Concurrent with viral load reductions, PD-1 blockade produced significant increases in the percentages of CD8+ T cells in the peripheral blood of chronically HIV-infected BLT mice which had high levels of CD8+PD-1+ expression. At 3 to 5 weeks following the initiation of anti-PD-1 mAb treatment, the percentage of CD8+ T cells in “PD1-HI” mice was 2.6-fold greater than in Control mice that were treated with control or no antibody (P = 0.0007), and 2.7-fold greater in the “PD1-HI” mice prior to anti-PD-1 treatment (Figure 4a). In contrast, PD-1 blockade produced no significant changes in the percentage of CD4+ T cells in the “PD1-HI” mice compared with Control HIV-infected mice (Figure 4a) or with “PD1-HI” mice prior to anti-PD-1 treatment. By 13–17 weeks following the initiation of anti-PD-1 antibody treatment, the increase in the percentage of CD8+ T cells in “PD1-HI” mice was no longer statistically significant compared with control HIV-infected mice (Figure 4a).

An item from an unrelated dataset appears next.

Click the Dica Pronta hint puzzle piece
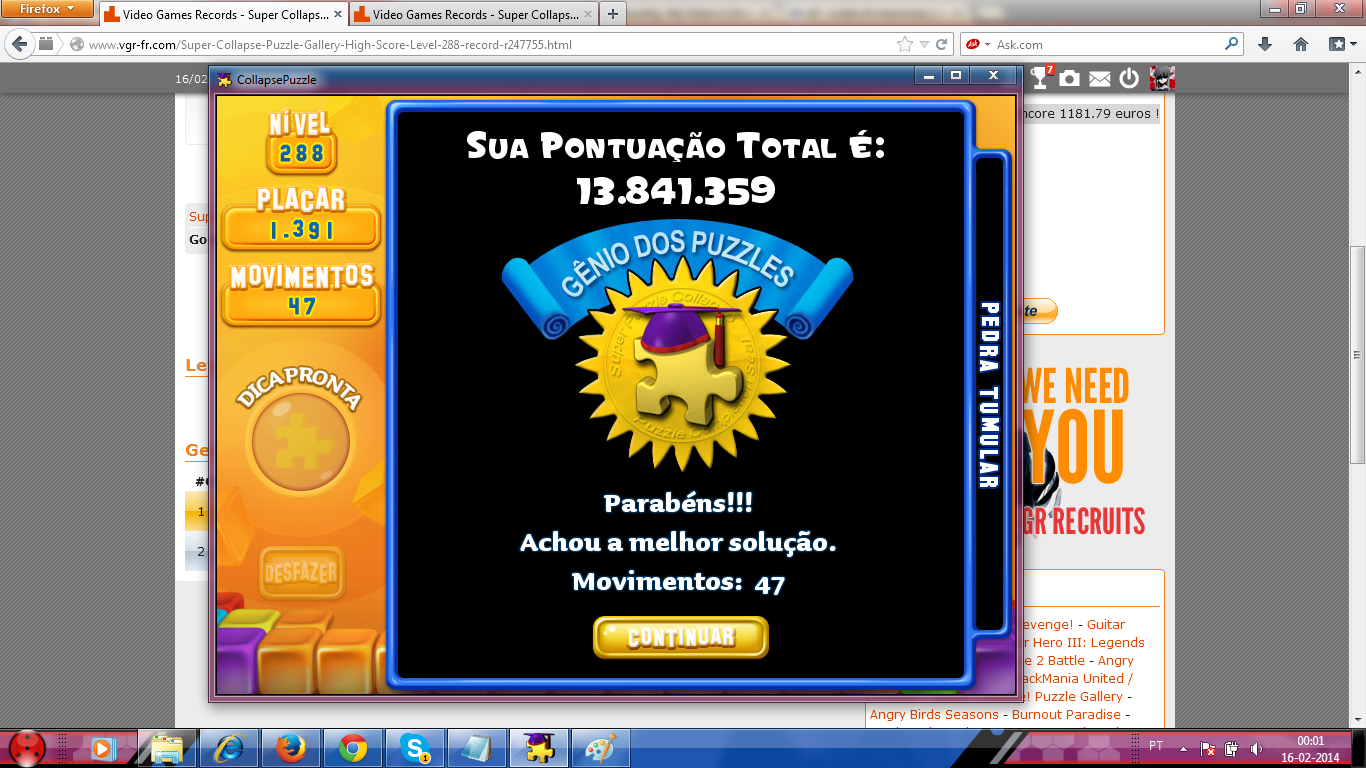Viewport: 1366px width, 768px height. (x=301, y=439)
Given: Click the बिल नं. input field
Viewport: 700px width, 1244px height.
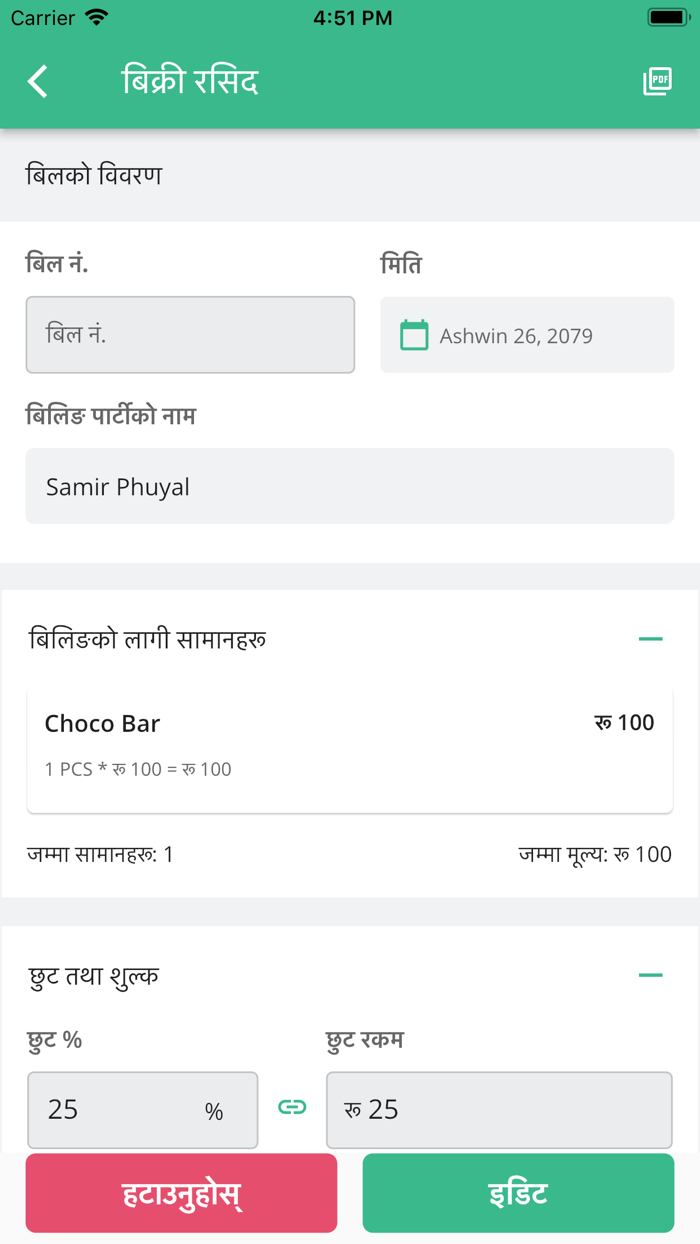Looking at the screenshot, I should pyautogui.click(x=190, y=335).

The percentages of CD8+ or CD4+ T cells in “PD1-LO” mice were not significantly different from control HIV-infected mice or from the pre-mAb treatment levels in “PD1-LO” mice at either of the post-mAb treated time points evaluated (Figure 4a). The results suggest that PD-1 blockade produced a significant expansion of human CD8+ T cells, but not CD4+ T cells, in chronically HIV-infected BLT mice that had high levels of PD-1 expression on their CD8+ T cells.

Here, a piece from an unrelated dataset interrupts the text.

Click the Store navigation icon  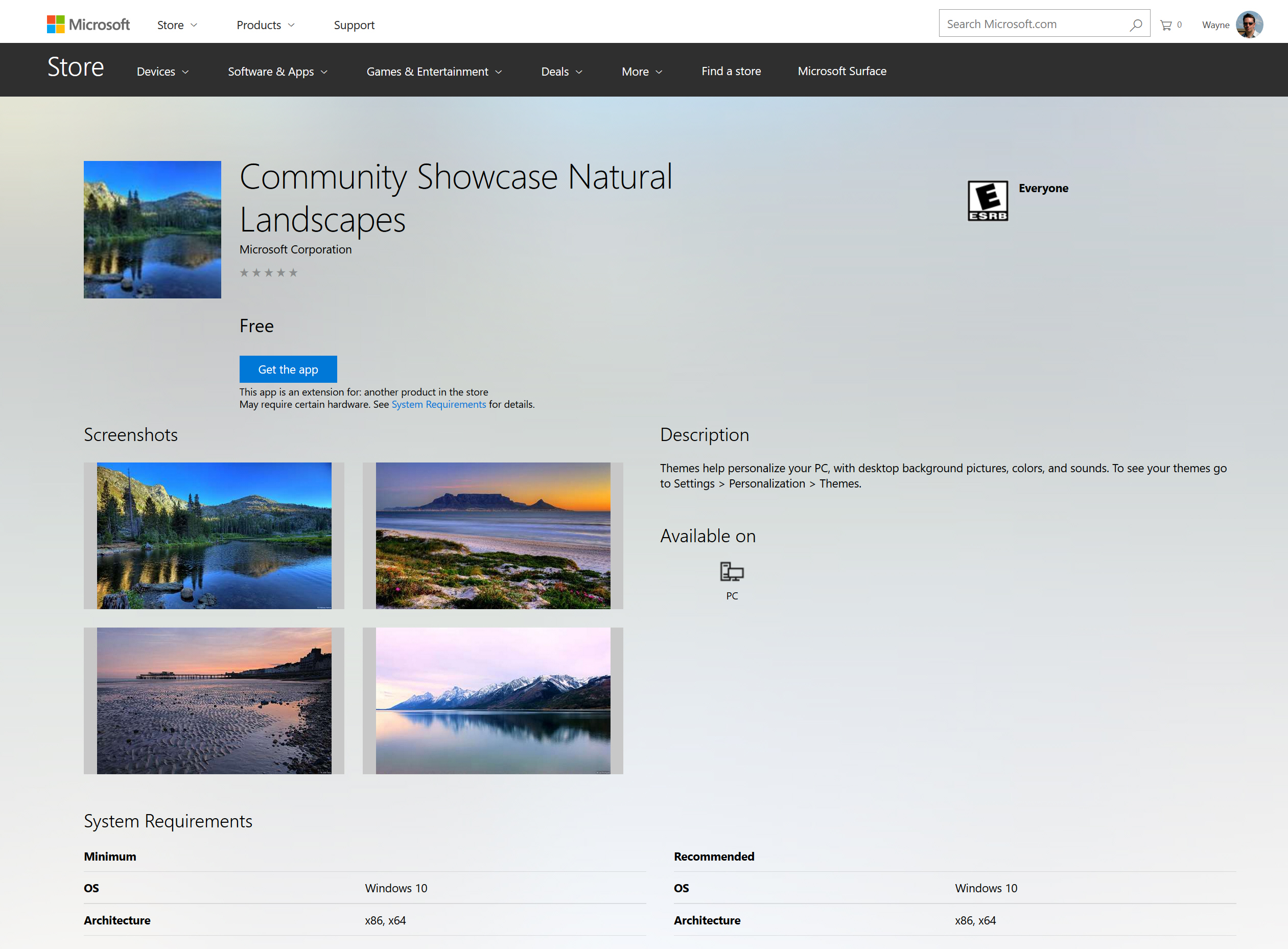pos(170,24)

PD-1 blockade did not affect the breadth or magnitude of anti-HIV antibody responses in chronically infected BLT mice. Western blots demonstrated both human IgM and IgG antibodies to multiple HIV antigens, including gp160, gp120, p65, p40, and p24, were generated in chronically infected mice (indicating that antibody class switching occurs in these animals, Figure 4b). However, anti-PD-1 mAb treatment of “PD1-HI” mouse did not increase the number of HIV antigens targeted compared to that treated with control Ab (Figure 4b). Anti-HIV Ab ELISAs demonstrated that anti-PD-1 mAb also did not increase antibody titers to those antigens that were targeted: IgG Ab titers to HIV p24 were found to be similar between anti-PD-1 mAb and control Ab-treated groups (Figure 4c), as were IgG titers to HIV envelope gp120 (Figure 4d).

Co-expression of PD-1 with other inhibitory receptors differed between CD8+ and CD4+ T cells in chronically HIV-infected BLT mice

In addition to PD-1, exhausted T cells may express a number of other inhibitory receptors during chronic infection, and co-expression of multiple inhibitory receptors has been associated with greater T cell exhaustion and more severe infection [35]. We consequently analyzed the co-expression of PD-1 with other inhibitory receptors associated with exhaustion, CD244, CD160, and LAG-3, by CD4+ and CD8+ cells in chronically HIV-infected BLT mice (Figure 5a). There were no significant differences in the percentages of PD-1-expressing CD8+ or CD4+ T cells that co-expressed CD244 or CD160 cells between the “PD1-HI” and Control mice before or after treatment with anti-PD-1, or control Ab, at 13 or 26 weeks p.i.(Figure 5b). Co-expression of LAG-3 by PD-1 expressing CD8+ T cells was significantly decreased following anti-PD-1 mAb treatment of “PD-HI” mice compared to Control mice at 26 weeks p.i. (P = 0.035).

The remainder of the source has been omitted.